To quote a wise man from the end of that post:
If your digital belongings are really that important to you, you should guarantee that only the most inconceivable of disasters should be able to rob you of them; anything less is negligence.
Since that post, only the medium and frequency of my backup regime had changed: weekly backups to local external storage (either between computers/devices on our local network or to a portable external hard drive), and quarterly backups on another hard drive that lives at my parents place.
However, I've gotten increasingly lazy over the past year or so, and the regular weekly backups weren't being done as often as I would have liked.
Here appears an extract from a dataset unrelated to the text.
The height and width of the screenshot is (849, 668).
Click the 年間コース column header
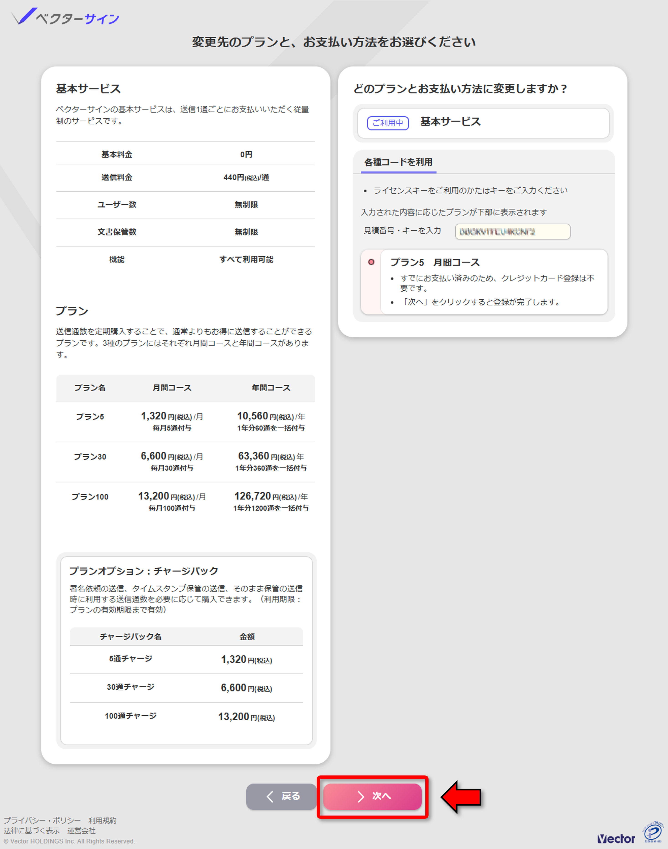point(271,387)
To solve this issue, automated online backups have always appealed to me, but it is very prohibitive uploading any serious amount of data with ADSL2 internet upload speeds below a megabit/second.
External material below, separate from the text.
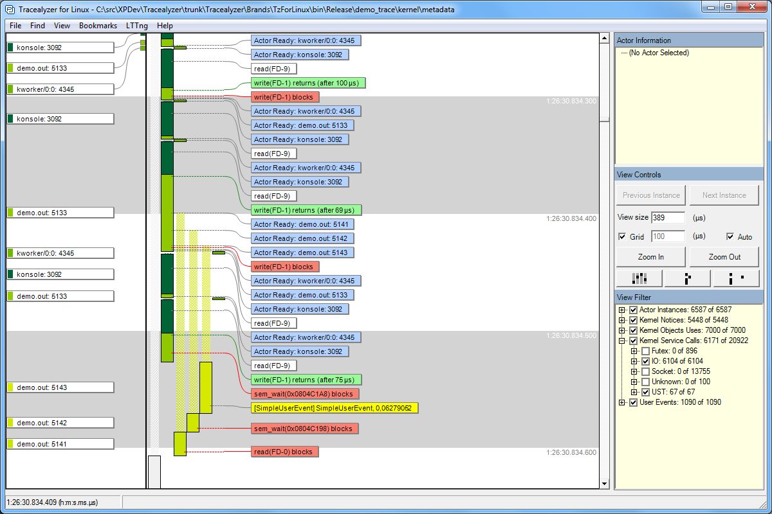Toggle the Grid checkbox
The image size is (772, 514).
[x=621, y=237]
I was originally planning on waiting until the NBN to give online backups a go, but we all know what has happened with that over the past 6 months. As nothing is going to change in the foreseeable future in that regard, there was no point waiting anymore. One thing that did improve things a little was utilising my ISP's (Internode) Annex M ADSL profiles, which trades some download speed for increased upload speed. So with that enabled, I have about a 1.8 megabit/second upload connection.
Over the past few weeks I've started using Crashplan to backup my data. It took almost a full week of it running 24/7 to upload a limited backup set of about 100GB of our most important data. If I was on a fibre NBN connection with a mid-range plan that has 20 megabit/second upload speeds, it would have only taken about 12 hours. *sigh*
I chose Crashplan because of an Australian datacentre presence, decent costs, and seemingly good options for encryption. At the moment it is costing me AUD$69.30/year for an unlimited size backup.
However, it was a bit fiddly getting it working with our NAS, and I had to use this workaround to have a working solution to backup a Windows network drive. Unfortunately it means that, amongst other issues, real-time detection of file changes doesn't work. That means that the folders have to be scanned every so-many hours to pick up any changes. There is a 3rd-party developed headless client for Synology NASs, so that might be something to investigate down the road.
I'll have to see long-term how this will turn out before giving a definitive verdict, but it is reassuring to know that my lazyness is not interfering with our backups anymore.